The defined and validated anatomo-sonographic landmarks allow the injection of the LC muscle in its cranial portion by transfixing the sternocleidomastoid and splenius capitis muscles, and the injection of the SC muscle in its portion adjacent to the splenius capitis muscle by transfixing the levator scapulae muscle.
Cervical dystonia is the most common focal dystonia. The standard treatment is targeted injections of botulinum toxin, the prerequisite for which is a relevant semiological analysis using the collum-caput concept  and a knowledge of cervical muscle anatomy . The choice of muscles to inject is also based on semiological analysis . It is, therefore, essential to be able to target the chosen muscles as effectively as possible. The injections are carried out under electromyographic guidance, which enables the identification of the dystonic muscles and avoidance of the muscles that are not involved or are compensating. The introduction of the ultrasound tool in the treatment of cervical dystonia is recent  and should allow better targeting of muscles that are difficult to inject. The common lateral muscle mass of the middle layer of the posterior cervical muscles—which includes the LC, SC and longissimus cervicis muscles—is one these difficult areas. Ideally, a combination of electromyography and ultrasound would be used.

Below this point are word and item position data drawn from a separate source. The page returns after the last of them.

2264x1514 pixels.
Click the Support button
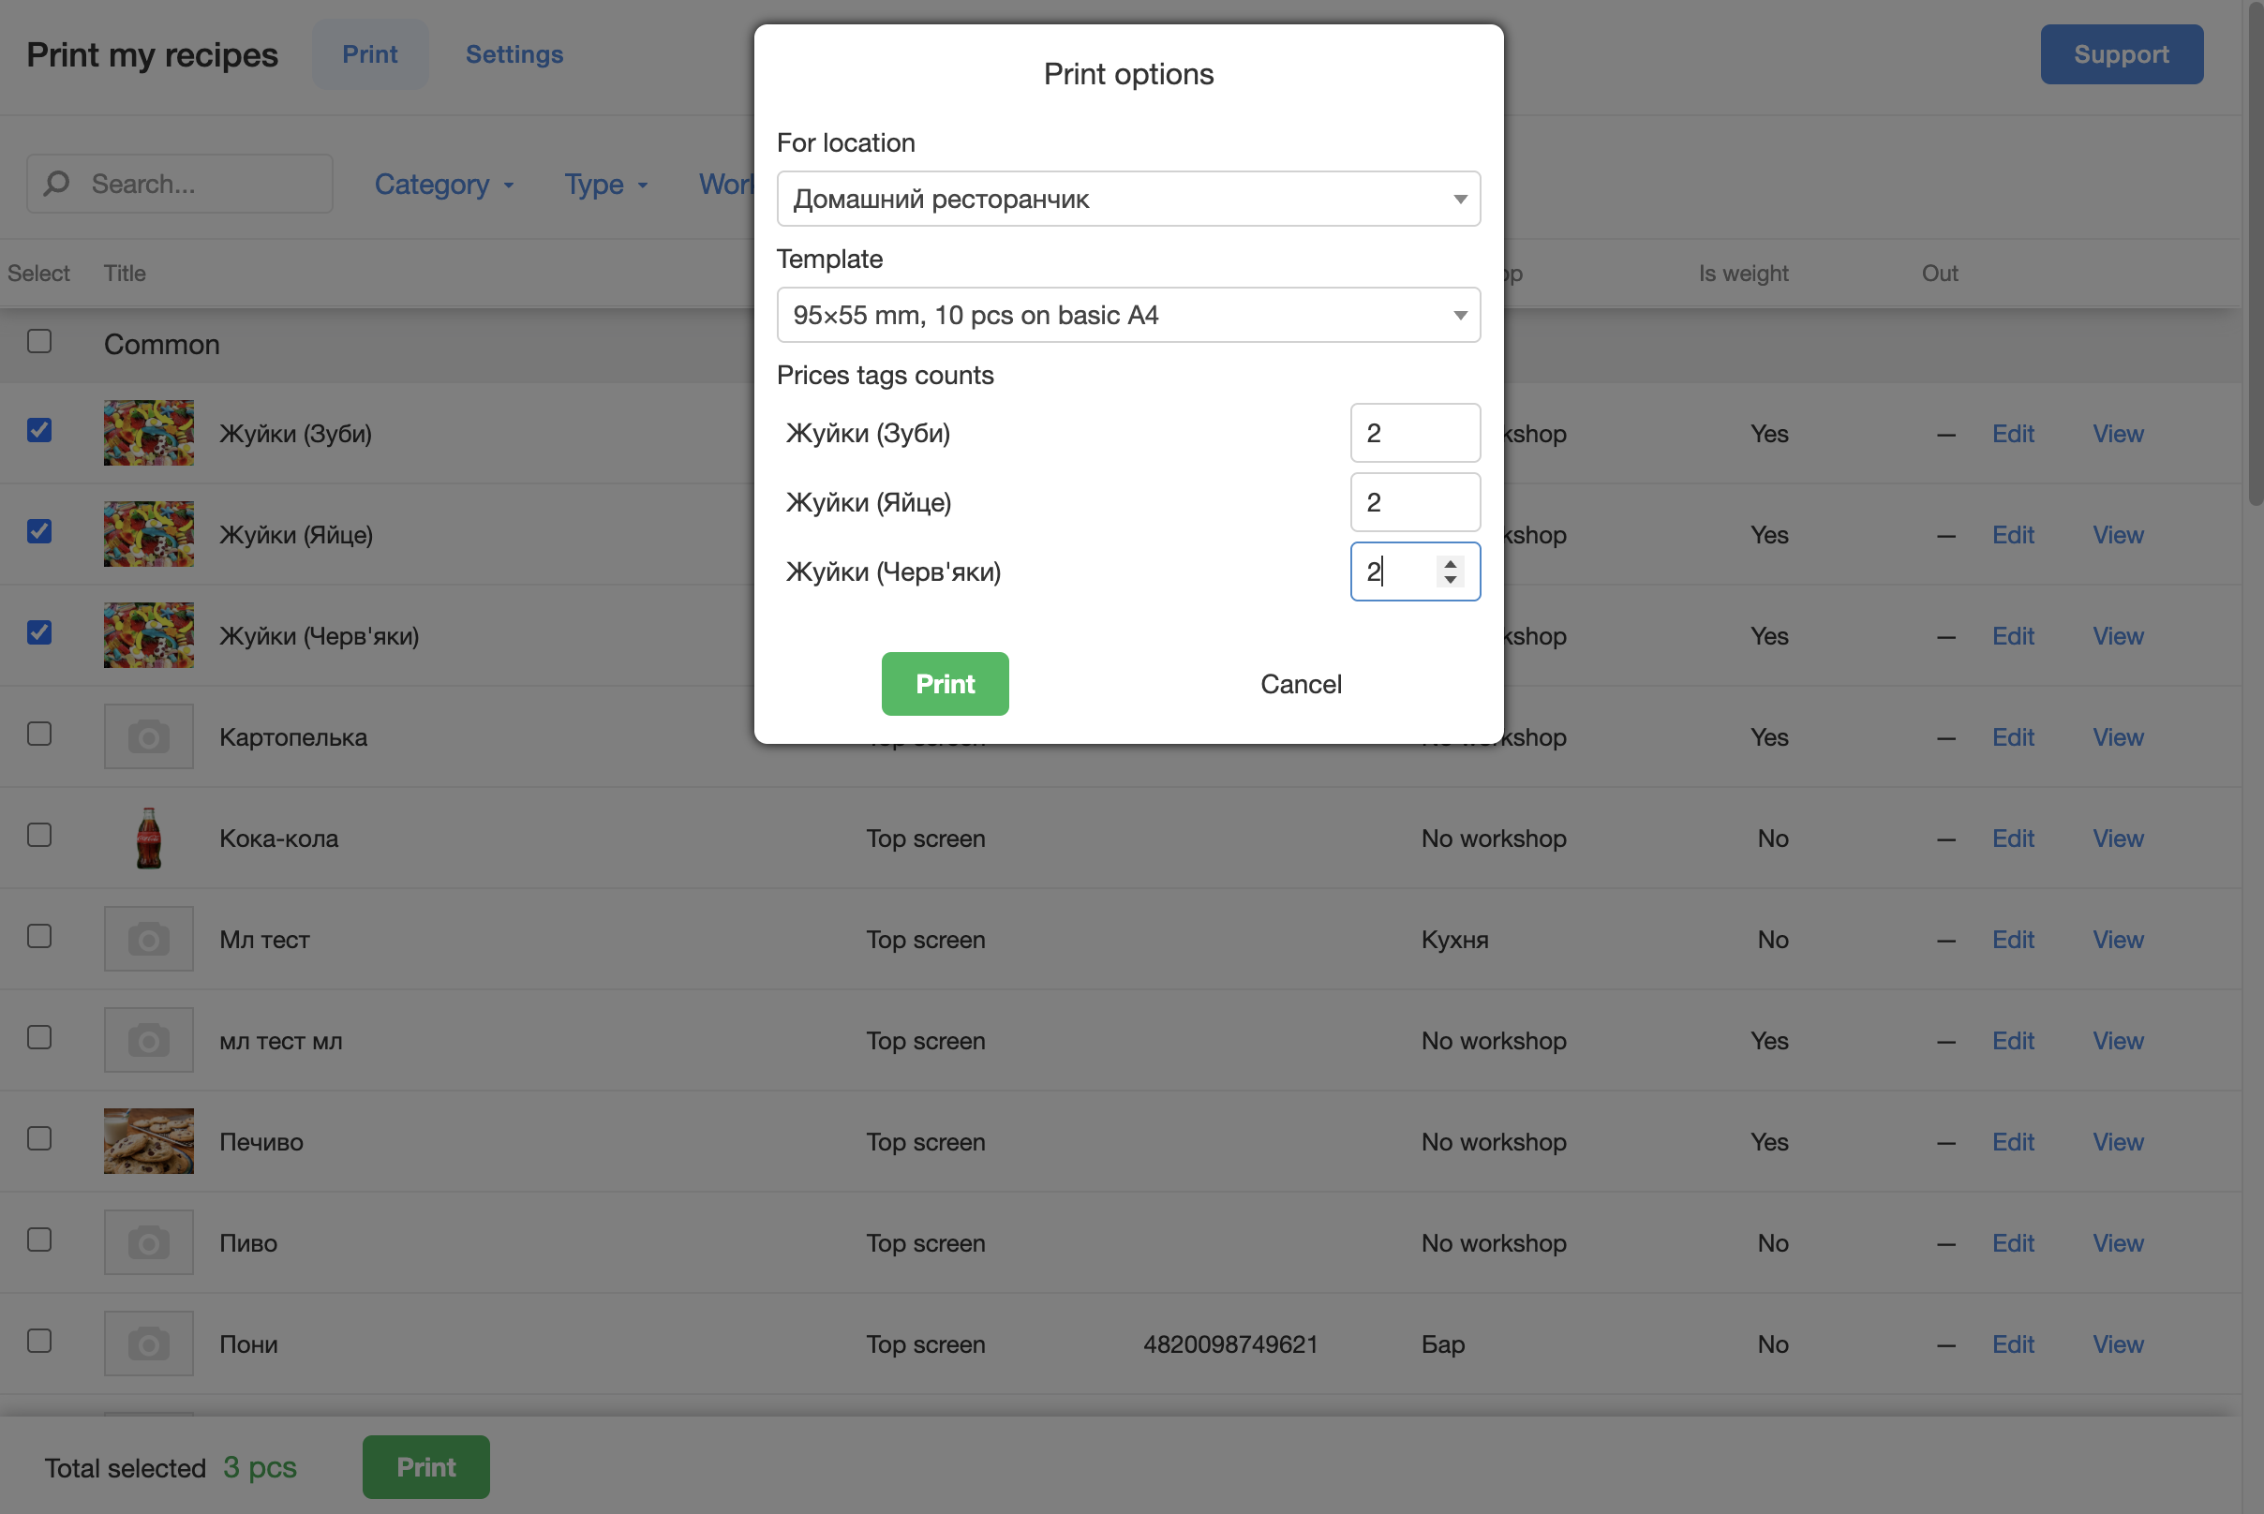2121,54
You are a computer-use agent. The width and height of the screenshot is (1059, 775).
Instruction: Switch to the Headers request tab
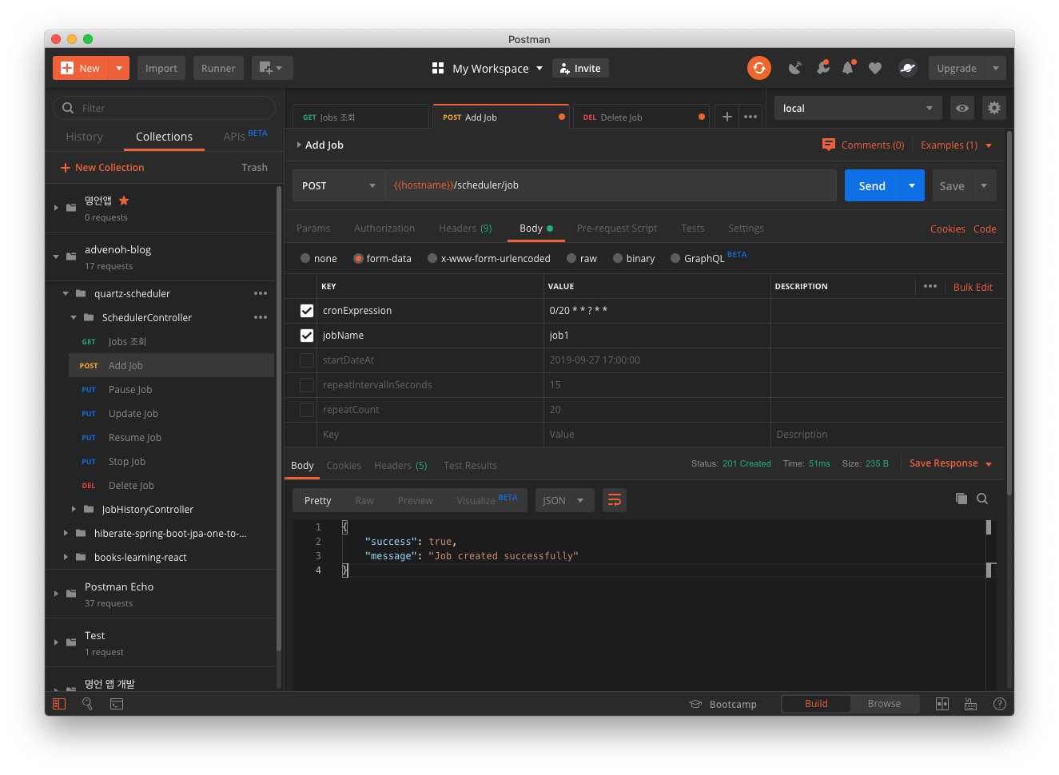pos(464,229)
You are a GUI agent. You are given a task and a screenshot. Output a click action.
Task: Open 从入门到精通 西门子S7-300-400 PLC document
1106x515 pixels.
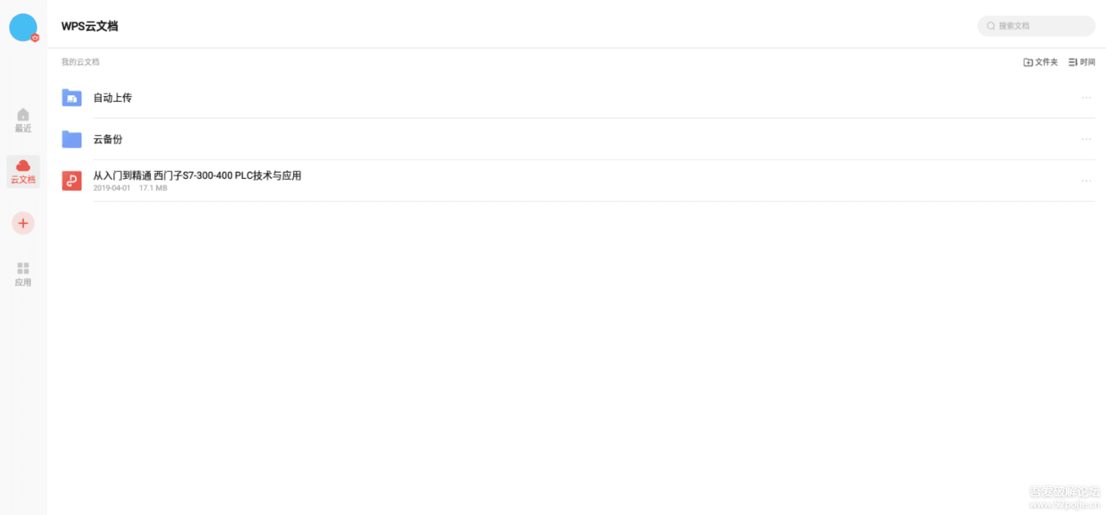point(197,176)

The frequency of the presence of the intramuscular tendon at the cranial part of the LC muscle in the population is not specified in the anatomical literature. However, the presence of this tendon has already been observed and reported . It would be interesting to analyze this frequency by ultrasound and/or MRI study of the cervical region. This tendon is a good reference for the injection of the LC muscle but requires the use of ultrasound, as does the injection of the SC muscle through the levator scapulae muscle.
It is possible to propose an injection methodology for the two muscles studied. For the injection of the LC muscle, it is first necessary to place the ultrasound probe on the mastoid process, then move it down and back following the anatomical orientation of the LC muscle. The intramuscular tendon is then visible at the level of the C2 vertebrae. The injection is performed within the cranial portion of the muscle, between the intramuscular tendon and insertion into the mastoid process. In the absence of the intramuscular tendon, it is recommended not to cross the horizontal line passing through the C2 spinous process, below which the LC muscle becomes more difficult to visualize because of its deep location. At this level, it already belongs to the common lateral muscle mass with the longissimus cervicis and SC muscles.
For the injection of the SC muscle, it is necessary to use surface topographic landmarks, consisting of the spinous processes of the C4 and C5 vertebrae and the muscle body of the levator scapulae muscle in the posterior triangle of the neck. The injection is carried out anteroposteriorly, passing through the levator scapulae muscle in a space located in the craniocaudal plane between the horizontal lines that pass through the spinous processes of the C4 and C5 vertebrae.
The choice of injection site at the upper part of the LC does not correspond to the usual maximum concentration area of neuromuscular junctions within a muscle. It is generally accepted that this area is equidistant from distal and proximal muscle insertion tendons. However, this statement has not been validated for all cervical muscles. For example, the distribution of neuromuscular junction areas within the sternocleidomastoid and splenius capitis muscles does not follow this rule [1, 5].
Our study only included a small number of subjects, all of whom had an intramuscular tendon at the cranial part of the LC muscle. The definition of this tendon frequency among the population would reinforce the external validity of our study. Establishing the clinical relevance of these landmarks would require a prospective comparative study of the results of LC and SC muscle botulinum toxin injections under ultrasound guidance in combination with electromyography, compared to the results of injections under electromyographic guidance alone.
The third component of the common lateral muscle mass is the longissimus cervicis muscle. It seemed difficult to us to propose reliable anatomo-sonographic landmarks for the injection of this muscle. Indeed, its morphological characteristics (thinness and entanglement with the surrounding muscles) still limit its detection in ultrasound and MRI.